Nous qui ne sommes pas Bruxellois d’origine, sommes très contents d‘avoir établi notre activité entrepreneuriale à Bruxelles. J’y ai étudié et j’ai toujours trouvé cette ville très dynamique avec un potentiel incroyable. Pour moi, il n’y avait donc aucune raison d’aller ailleurs.»
Comment voyez-vous votre avenir ?
L-P.B. : «Nos débuts précoces dans l’entrepreneuriat nous ont empêchés de terminer nos études et peut-être ne les finira-t-on jamais. Elles ne constituent en tout cas plus notre priorité. Nous avons désormais trop de choses à faire. Notre charge de travail ne cesse pas d’augmenter, les nouveaux problèmes de surgir. On apprend tous les jours. La vie d’un jeune entrepreneur n’a rien d’un long fleuve tranquille mais je le referais sans hésitation, peut-être différemment certes mais en tout cas en duo avec Florian. Tout seul, aucun de nous deux n’aurait réussi ce que nous avons réalisé ensemble. Nous sommes vraiment complémentaires. Nous savons qu’après SPENTYS, nous créerons encore une autre entreprise à deux. Pour rien au monde en tout cas je n’abandonnerais cette vie d’entrepreneur!»
Et comment voyez-vous l’avenir de SPENTYS ?
L-P.B. : «Nous nous sommes fixés des objectifs bien clairs. Quand ils seront atteints, nous serons satisfaits, du moins je l’espère. Dans un premier temps, nous allons lancer dans le nord du pays, aux Pays-Bas et en Suisse différentes études pour quantifier et prouver scientifiquement que notre produit est supérieur par rapport aux solutions traditionnelles, et nous nous intéressons aux animaux.
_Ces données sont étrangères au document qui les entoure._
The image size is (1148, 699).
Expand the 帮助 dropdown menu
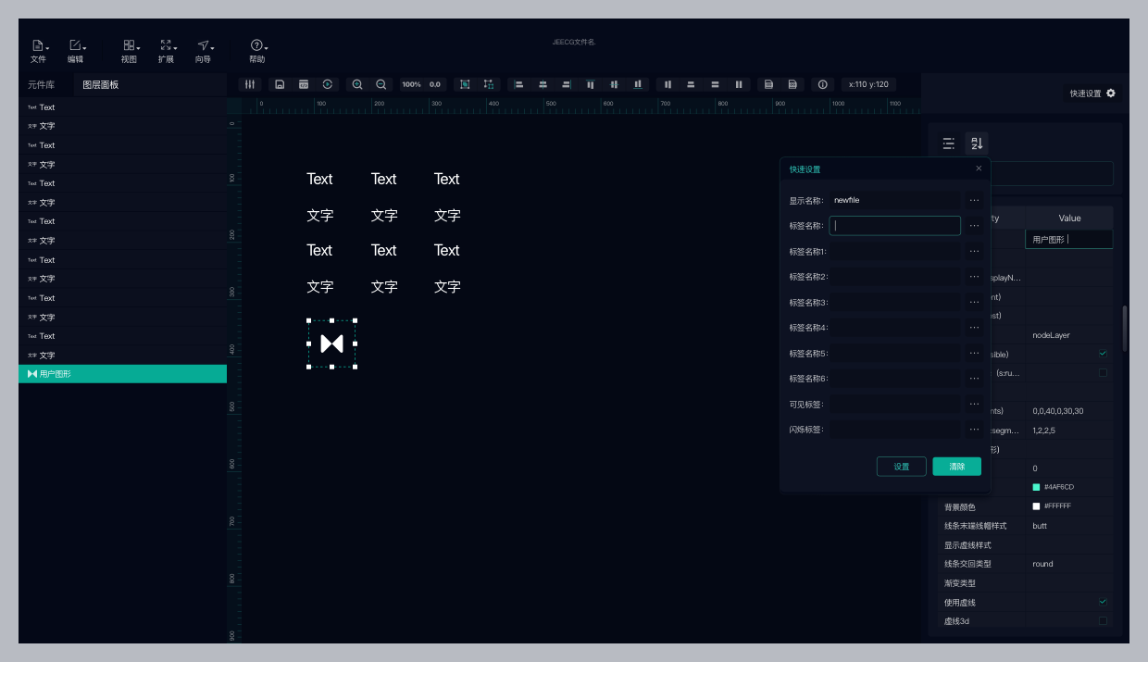point(257,51)
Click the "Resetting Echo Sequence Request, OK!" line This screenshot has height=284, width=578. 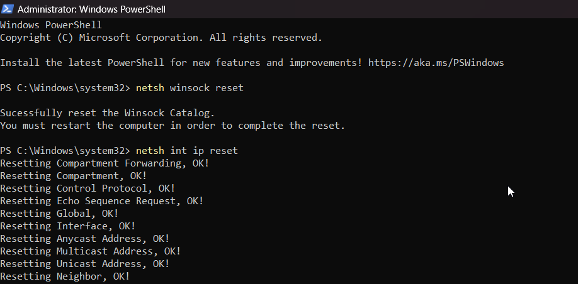[101, 201]
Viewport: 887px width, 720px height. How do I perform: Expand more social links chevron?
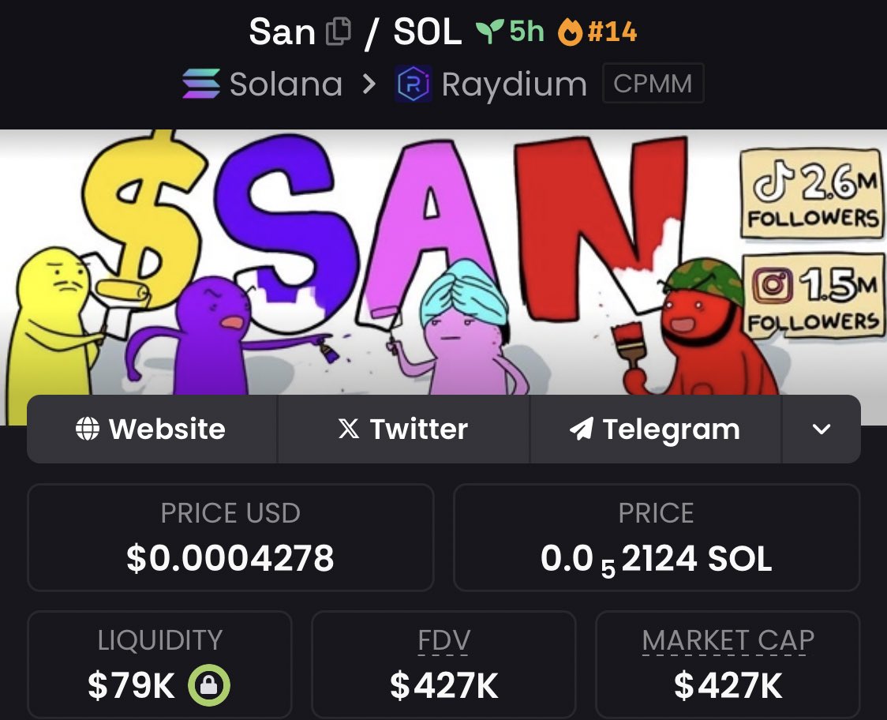tap(822, 429)
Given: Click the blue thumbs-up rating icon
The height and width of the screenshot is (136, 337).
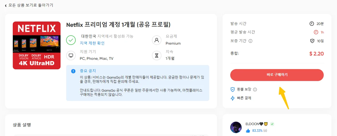Looking at the screenshot, I should [248, 131].
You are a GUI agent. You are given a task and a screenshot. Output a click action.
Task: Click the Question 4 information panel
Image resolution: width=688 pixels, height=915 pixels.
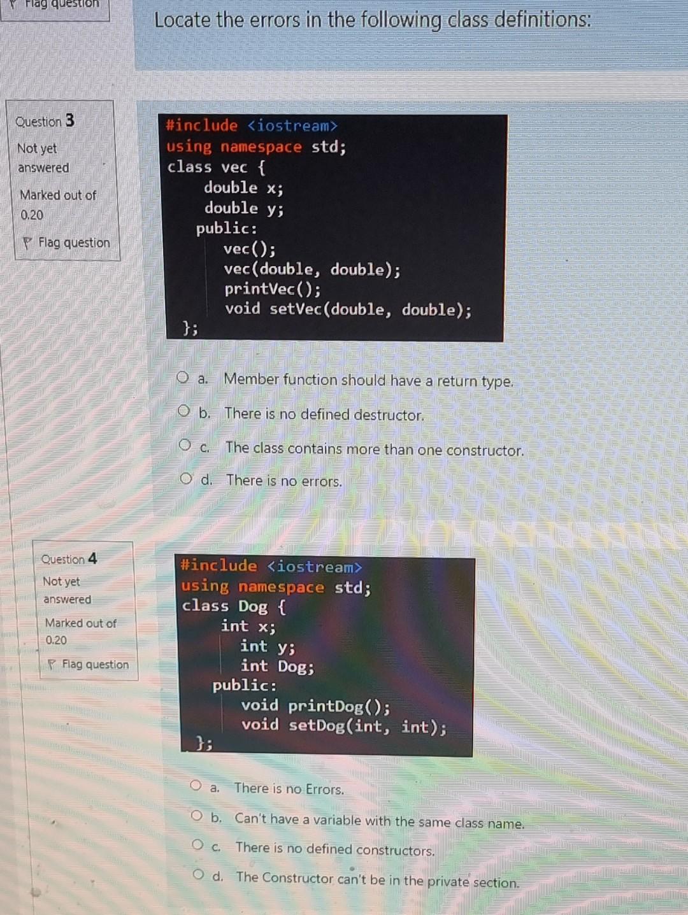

Nous avons aussi une vraie ambition mondiale: nous comptons nous internationaliser au maximum, nous tourner vers l’Afrique, l’Asie et les Etats-Unis sans négliger l’Europe.»
Et même si l’aventure SPENTYS s’arrête, nous aurons gagné en expérience même aux yeux des autres, des futurs employeurs.»
Quels conseils donneriez-vous à d’autres jeunes tentés comme vous par l’entrepreneuriat?
L-P.B. : « Je leur dirais d’essayer tout de même de finir leurs études mais de mettre cette période à profit pour préparer leur projet. Je crois en effet qu’une fois entré dans une dynamique de vie d’entreprise ou d’emploi classique, avec des engagements familiaux, des emprunts à rembourser, il devient difficile de changer de cap, de prendre des risques.»